The first thing is, we are always reminding new users of the ease with which you can change back your drawing to a state earlier than the point where it has gone wrong. Also, we constantly remind delegates that they must be on the right tool in order for a given operation is to work. As well as this, we give them an insight into the subtle and useful visual feedback provided by Illustrator as you create and manipulate elements within your drawing.
If you a new user to a sophisticated program like Illustrator, you cannot be expected to avoid making errors: things may go a little awry or even get completely screwed up. The key thing here is to learn the power of the Undo command. For example, if you accidentally resize an object don’t try to manually change it back to the original size, simply go to the Edit menu and choose Undo or use the keyboard shortcut (Control-Z or Command-Z on Apple Mac). If you Undo too many times, you can always use Edit – Redo to move forward again. (The shortcut for the Redo command is Control-Shift-Z.)
The key factor in avoiding these types of errors is to keep looking at the various signals that the program provides, in particular those signals relating to the cursor appearance. For example, if you are attempting to resize a rectangle, you can only do this when your cursor changes to a slanted line with an arrow at each end (This indicates that your cursor is now in the correct position).
Another thing that new users do is attempt to modify elements in their drawing without clicking on the Selection tool first. One example might be they draw a shape using, say, the Polygon tool and then, with the Polygon tool still active, they attempt to move or resize the polygon they have just drawn or click on the page to deselect the polygon. They then get annoyed and puzzled when tiny polygons keep appearing in their drawing or Illustrator’s shape dimension window keeps on popping up.
Avoiding this problem is not hard. You just have to make sure that you have the right tool selected. So, if you want to manipulate an existing object, you just ensure that you have the Selection tool highlighted. One of the first shortcuts that we teach people who come on our Illustrator training courses is that you can temporarily activate the Selection tool by just pressing the Control key (or Command for Mac users).

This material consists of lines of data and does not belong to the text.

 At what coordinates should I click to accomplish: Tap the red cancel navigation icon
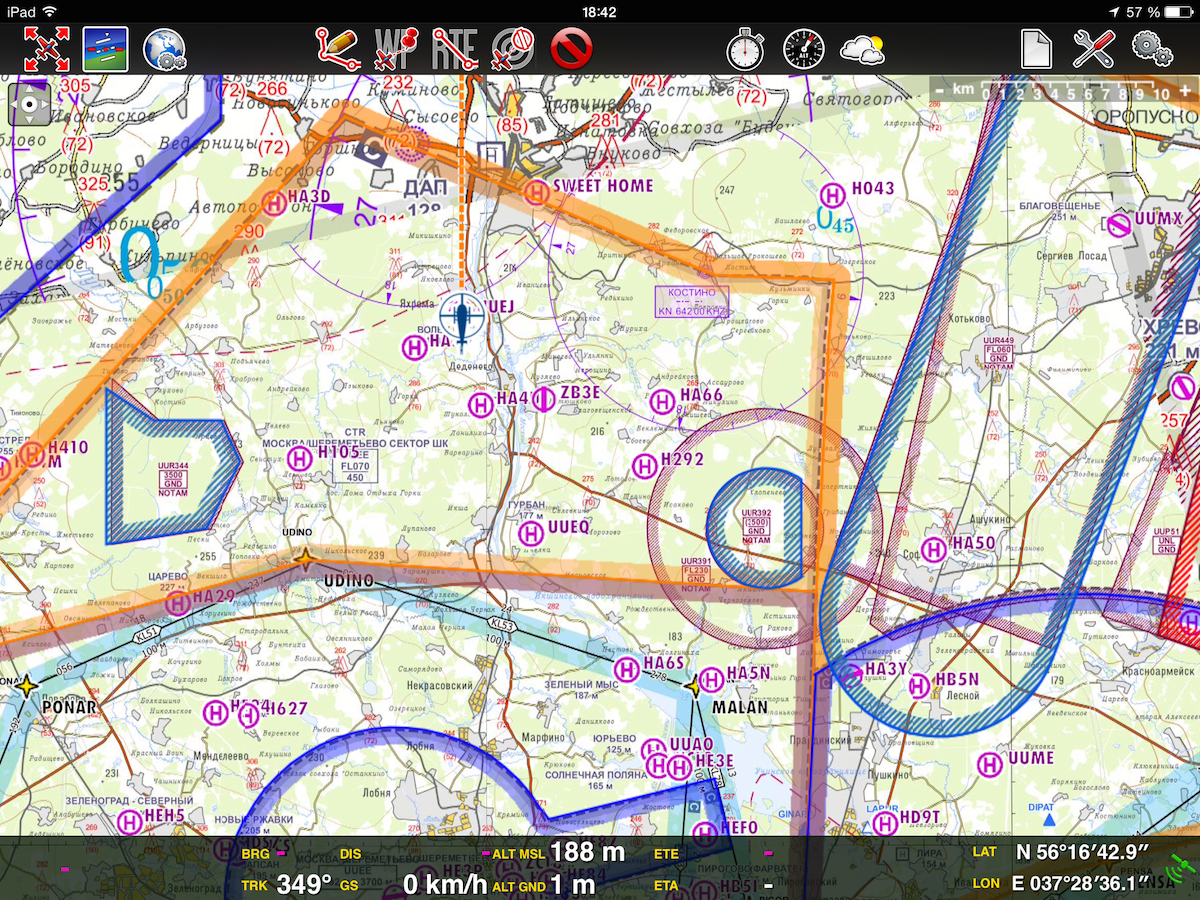coord(571,48)
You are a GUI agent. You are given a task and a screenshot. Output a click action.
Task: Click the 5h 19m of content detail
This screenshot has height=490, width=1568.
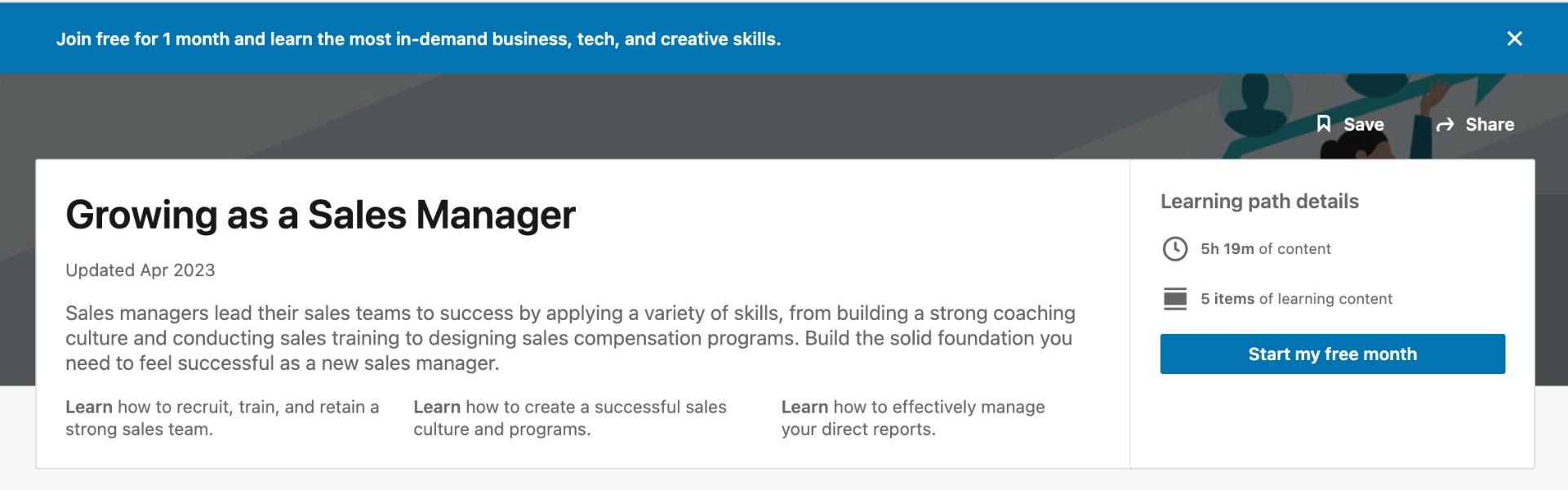pos(1264,249)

If you a new user to a program like Illustrator, it is inevitable that you will make errors: things may go slightly wrong or even get completely messed up. The key thing here is to learn the Undo habit. For example, if you accidentally move an object don’t try to manually put it back where it was, simply choose Edit – Undo or use the shortcut Control-Z (Command-Z on a Mac). If you Undo too far back, you can use the Redo command to come forward again. (The shortcut for Redo is Control-Shift-Z.)
If your effort to create a drawing has gone completely wrong, the best thing to do is to accept defeat and choose the Revert command from the File menu. This is a way of admitting “This just isn’t working. I submit!” The Revert command abandons all of the modifications you have made to the document since it was last saved and can be another useful way of avoiding user headaches.
adobe illustrator charts
Image by Sean MacEntee
adobe illustrator charts
This tutorial shows you how to work with the blend tool while creating logos. During the logo creation many artists use the blend tool to create some kind of shadows to also add detail to the logo (for example GTA 5). You’re also going to learn about the scale tool to simultaneously manipulate anchor points.